:: Input material ::
====

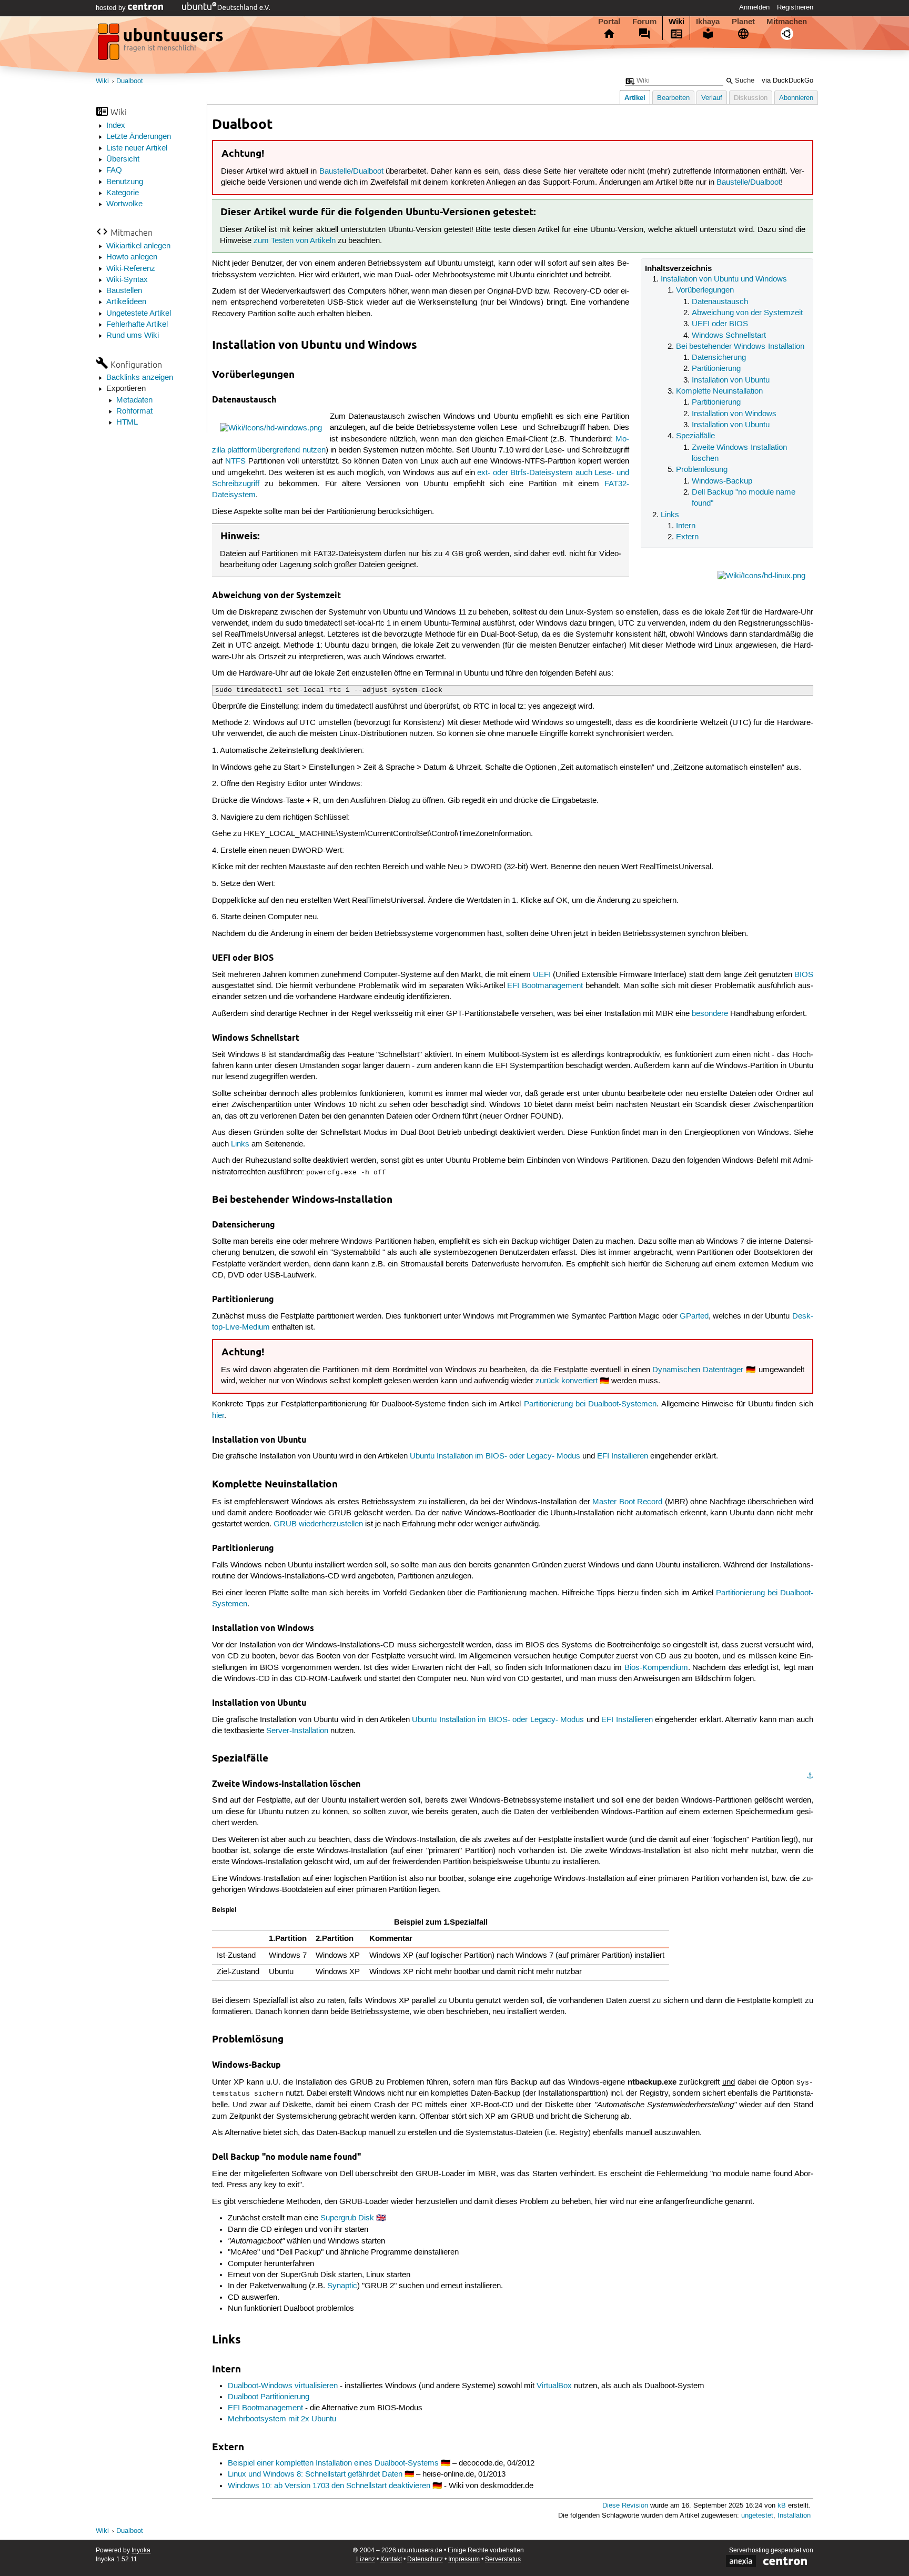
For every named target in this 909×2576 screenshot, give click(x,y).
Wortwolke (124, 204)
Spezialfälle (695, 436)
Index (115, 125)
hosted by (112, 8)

====

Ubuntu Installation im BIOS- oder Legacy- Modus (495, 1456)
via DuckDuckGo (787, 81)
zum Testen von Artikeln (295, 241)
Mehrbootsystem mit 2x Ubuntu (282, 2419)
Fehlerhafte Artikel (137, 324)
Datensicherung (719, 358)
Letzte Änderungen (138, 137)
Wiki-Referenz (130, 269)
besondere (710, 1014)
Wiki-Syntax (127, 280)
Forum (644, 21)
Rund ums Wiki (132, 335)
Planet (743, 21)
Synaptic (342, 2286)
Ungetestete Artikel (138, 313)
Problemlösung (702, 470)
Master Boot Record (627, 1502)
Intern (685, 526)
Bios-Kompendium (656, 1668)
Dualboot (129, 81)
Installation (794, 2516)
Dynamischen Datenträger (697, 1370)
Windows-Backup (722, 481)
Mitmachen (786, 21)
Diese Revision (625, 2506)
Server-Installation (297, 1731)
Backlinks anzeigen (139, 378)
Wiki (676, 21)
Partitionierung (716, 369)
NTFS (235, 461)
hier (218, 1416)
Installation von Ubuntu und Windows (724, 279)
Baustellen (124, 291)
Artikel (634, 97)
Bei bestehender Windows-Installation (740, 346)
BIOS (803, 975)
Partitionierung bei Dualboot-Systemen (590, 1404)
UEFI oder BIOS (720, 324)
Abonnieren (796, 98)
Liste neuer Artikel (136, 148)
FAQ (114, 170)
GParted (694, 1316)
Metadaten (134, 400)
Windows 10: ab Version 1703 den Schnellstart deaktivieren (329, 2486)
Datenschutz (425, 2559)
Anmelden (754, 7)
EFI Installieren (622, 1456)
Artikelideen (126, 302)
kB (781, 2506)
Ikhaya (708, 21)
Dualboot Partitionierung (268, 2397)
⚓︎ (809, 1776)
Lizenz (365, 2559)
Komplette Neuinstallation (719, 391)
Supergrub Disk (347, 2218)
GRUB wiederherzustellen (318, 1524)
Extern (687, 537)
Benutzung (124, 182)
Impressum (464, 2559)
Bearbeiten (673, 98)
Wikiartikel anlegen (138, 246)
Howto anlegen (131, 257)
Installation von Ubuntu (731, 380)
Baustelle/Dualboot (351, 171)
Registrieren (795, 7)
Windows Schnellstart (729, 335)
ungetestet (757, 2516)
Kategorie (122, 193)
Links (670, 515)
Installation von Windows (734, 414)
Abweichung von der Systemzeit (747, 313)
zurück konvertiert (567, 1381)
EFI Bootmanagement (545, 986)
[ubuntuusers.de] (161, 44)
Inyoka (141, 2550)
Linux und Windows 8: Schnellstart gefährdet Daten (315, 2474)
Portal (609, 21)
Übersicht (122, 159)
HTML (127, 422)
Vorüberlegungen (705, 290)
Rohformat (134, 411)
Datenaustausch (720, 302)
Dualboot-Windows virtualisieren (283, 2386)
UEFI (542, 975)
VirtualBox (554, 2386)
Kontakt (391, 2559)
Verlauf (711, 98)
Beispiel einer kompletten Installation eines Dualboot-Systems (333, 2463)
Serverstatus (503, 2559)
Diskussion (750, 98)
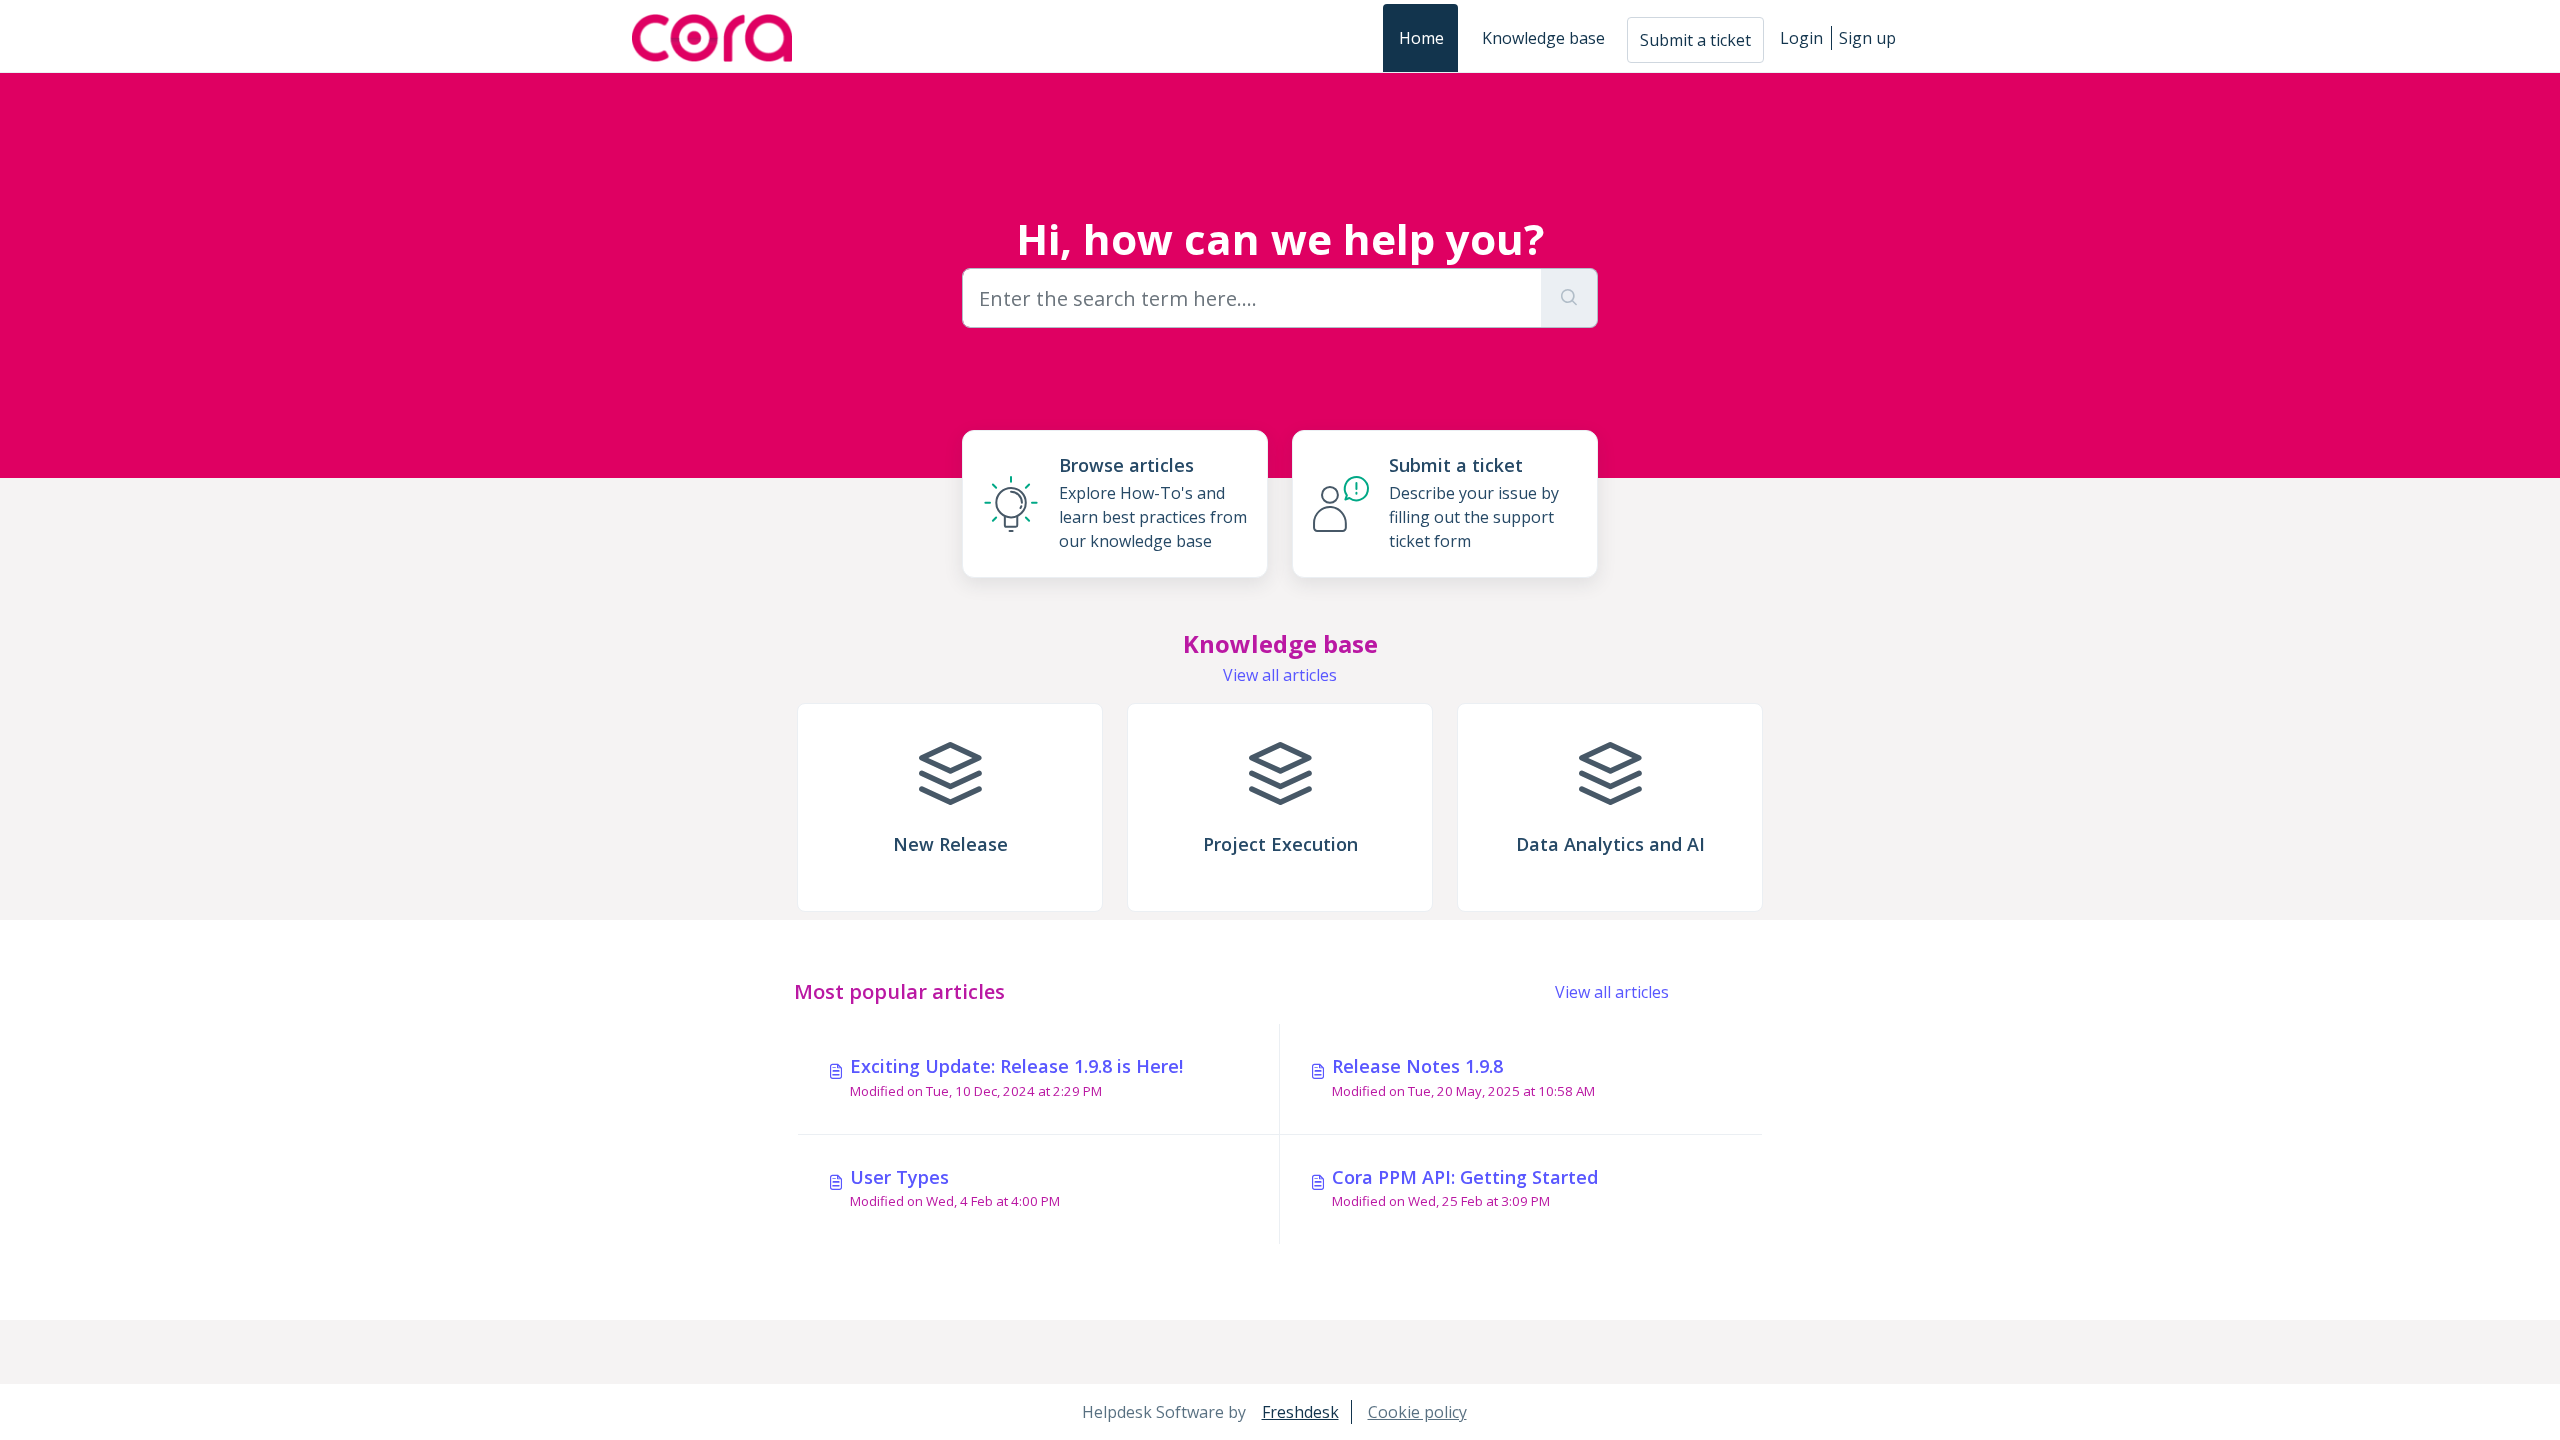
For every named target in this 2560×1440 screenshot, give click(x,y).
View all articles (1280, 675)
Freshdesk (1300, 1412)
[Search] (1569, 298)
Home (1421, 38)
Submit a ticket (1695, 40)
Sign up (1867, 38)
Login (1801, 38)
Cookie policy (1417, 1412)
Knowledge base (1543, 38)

====

:: Try it ::
Copy out the lines above exactly, beginning at the one that contains "For every named target in this 909×2576" and ending at the one that contains "hosted by (112, 8)".

:: Task result ::
For every named target in this 909×2576 screenshot, give click(x,y).
Wortwolke (124, 204)
Spezialfälle (695, 436)
Index (115, 125)
hosted by (112, 8)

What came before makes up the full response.